Las llagas de Cristo
Las llagas de Cristo
El castigo y ejecución romana en la cruz tenía todo un protocolo legal. Había un juicio previo y se aplicaba a esclavos rebeldes, asesinos y ladrones, personas que atentaban contra el régimen romano, y era un castigo brutal, vergonzoso, humillante. Antes de crucificar al individuo al que se le podía clavar los clavos en manos y pies o amarrar colgado en la cruz, se la flagelaba con unas cuerdas de cuero cuyas puntas podían ser de bolas de metal o de piedra. Al golpear la espalda, brazos y piernas del reo, se producía por los golpes y salientes de punta de esas bolas, unas heridas a veces muy graves, hematomas y muchas veces se infectaban. Este era un castigo en general público y era muy humillante y cruel. Se hacía para que sirviera de escarmiento a la gente y por supuesto para añadirle el ingrediente de humillación pública al ajusticiado. El imperio imponía un clima de terror en ocasiones para amedrentar a los pueblos sometidos.

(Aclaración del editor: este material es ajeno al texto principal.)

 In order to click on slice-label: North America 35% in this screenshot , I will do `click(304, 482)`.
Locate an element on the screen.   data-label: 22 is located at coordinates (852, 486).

Se sabe por los evangelios y la tradición cristiana, que Jesús fue azotado con crueldad y por la sábana que cubrió su cuerpo, llamada de Turín, que recibió unos 120 azotes. Además hay heridas profundas en sus manos y pies provocadas por clavos. Hay heridas en la cabeza por la corona de espinas y otra en el costado, por la lanza que atravesó su corazón. Las infecciones y el tétano que afectó sus músculos del tórax y de la mandíbula le impedían respirar bien, provocando asfixias y mucha angustia, y hacían más horrible y dramática su agonía. Por lo que es en extremo impresionante la serenidad y lucidez de Cristo en todo momento, reflejadas en esas siete famosas y hermosas palabras pronunciadas colgado en la cruz. Nada lo hizo desesperar, maldecir, insultar. Había una gran paz en su alma. Por eso al morir Cristo, el centurión romano exclamó a viva voz que "este era hijo de Dios".
Pero para nosotros es bueno, además de recordar el sufrimiento de Cristo reflejado en sus llagas, que meditemos en su significado. Cada llaga de su cuerpo es como una ventana o puerta para asomarnos a su inmensa ternura, compasión y misericordia, que es infinita. Todo lo sufrió por nosotros. Pagó con su sangre el precio de nuestro rescate. Nuestros pecados, los de toda la humanidad, habían ofendido demasiado a Dios. No había forma humana alguna, penitencias, sacrificios, lágrimas, rezos, que aplacaran la ira divina, manifestada una vez, por ejemplo, en el diluvio universal, o en la destrucción de Sodoma y Gomorra. Sólo el sacrificio y muerte de Cristo podían interceder, aplacar, ablandar el corazón de todo un Dios ofendido. Su intercesión, su mediación, tuvo un valor infinito. Por sus llagas hemos sido salvados.